- **What the exercise asks**
Set out the lines starting at the one containing "Given: Click the Advanced... fonts button" and ending at the one containing "Looking at the screenshot, I should 1471,458." as a Markdown table with the columns Index and Content, numbering each row and skipping blank lines. Leave the pictures out of the table.

- **Given records**
——
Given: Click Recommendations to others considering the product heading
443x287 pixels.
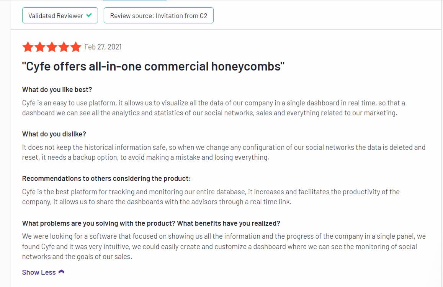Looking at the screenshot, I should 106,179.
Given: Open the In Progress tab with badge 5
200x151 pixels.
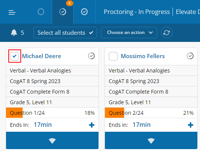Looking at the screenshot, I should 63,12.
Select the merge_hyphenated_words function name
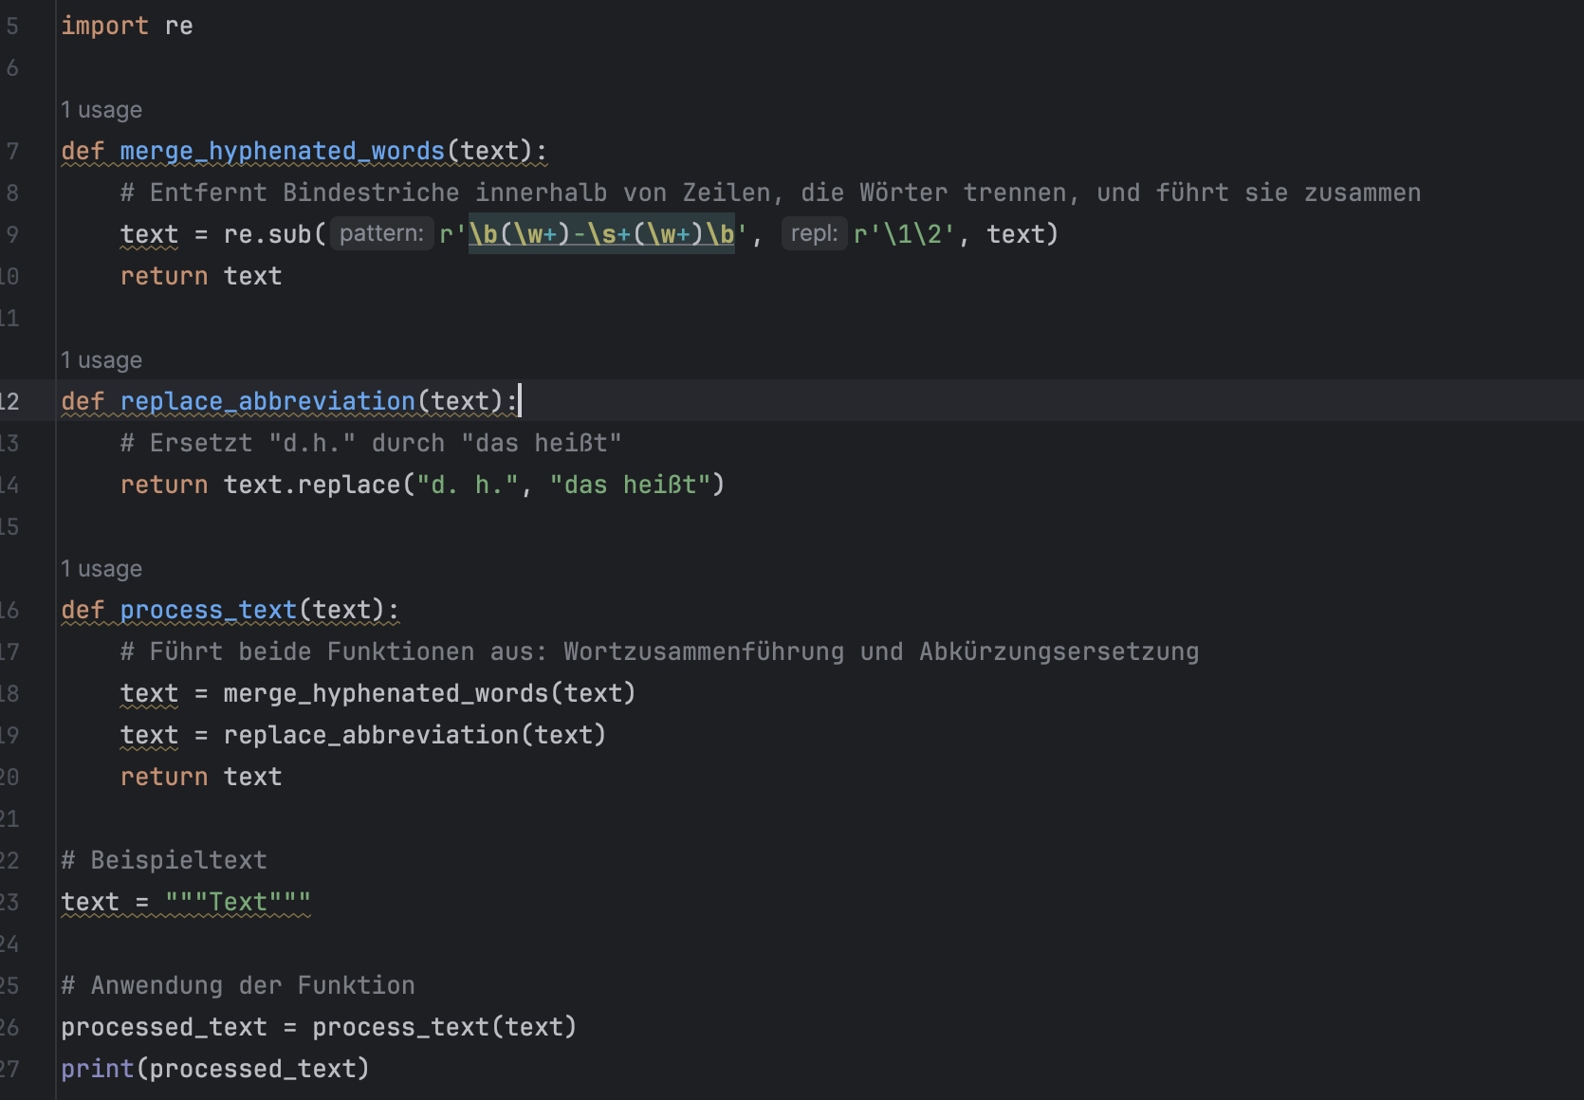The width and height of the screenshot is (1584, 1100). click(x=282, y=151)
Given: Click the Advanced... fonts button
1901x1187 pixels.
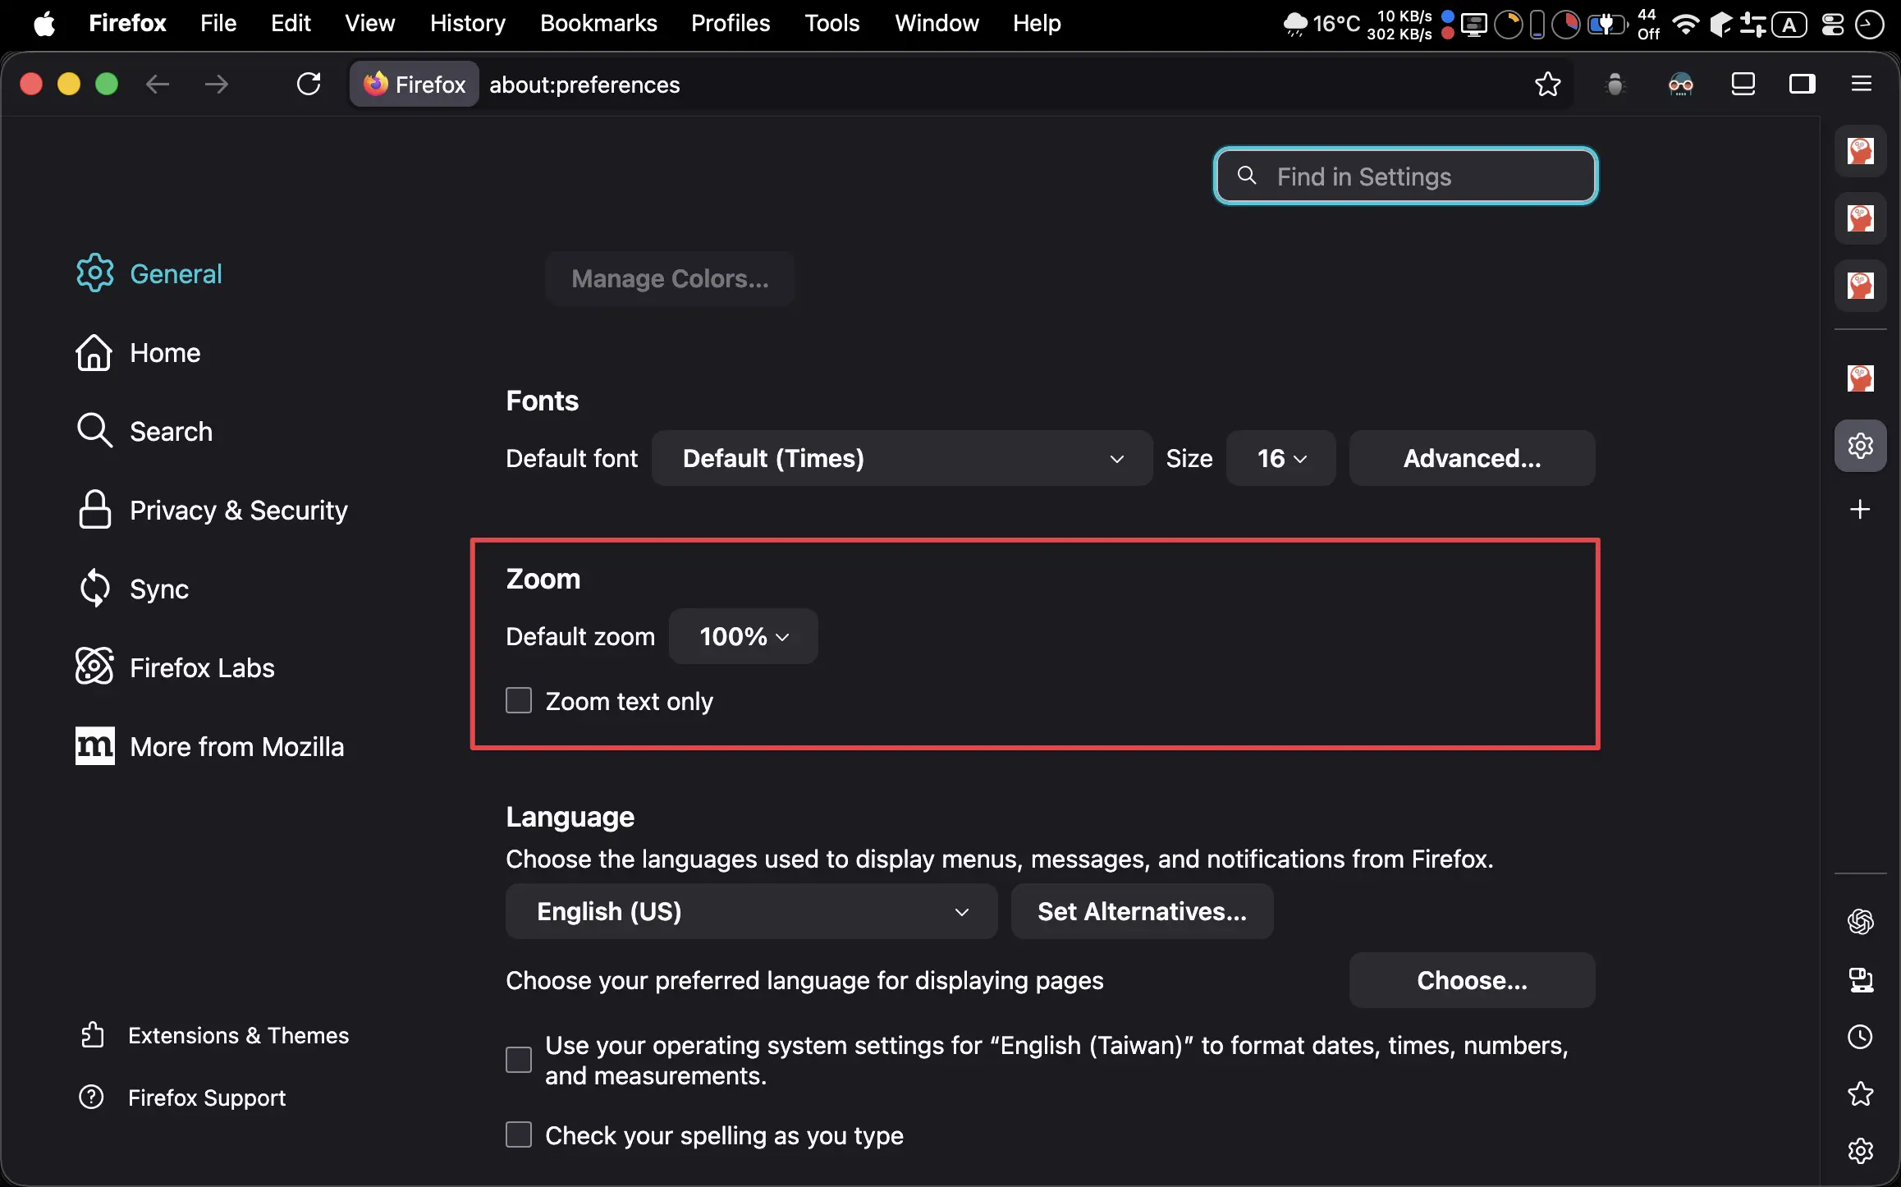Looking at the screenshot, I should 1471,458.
——
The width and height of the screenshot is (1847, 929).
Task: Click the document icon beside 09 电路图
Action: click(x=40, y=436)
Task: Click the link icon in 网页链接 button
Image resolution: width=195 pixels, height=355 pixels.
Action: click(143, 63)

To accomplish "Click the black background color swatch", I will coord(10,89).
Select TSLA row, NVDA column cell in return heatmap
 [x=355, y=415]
——
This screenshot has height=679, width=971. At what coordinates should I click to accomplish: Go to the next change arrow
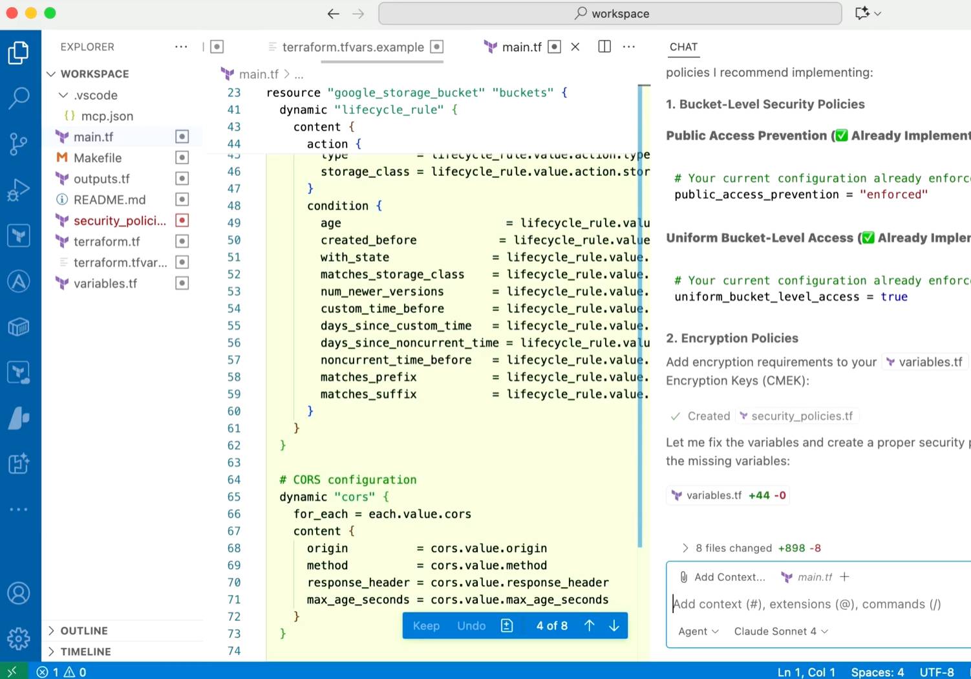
——
- **Task result**
| Index | Content |
|---|---|
| 1 | Given: Click the Advanced... fonts button |
| 2 | 1901x1187 pixels. |
| 3 | Looking at the screenshot, I should 1471,458. |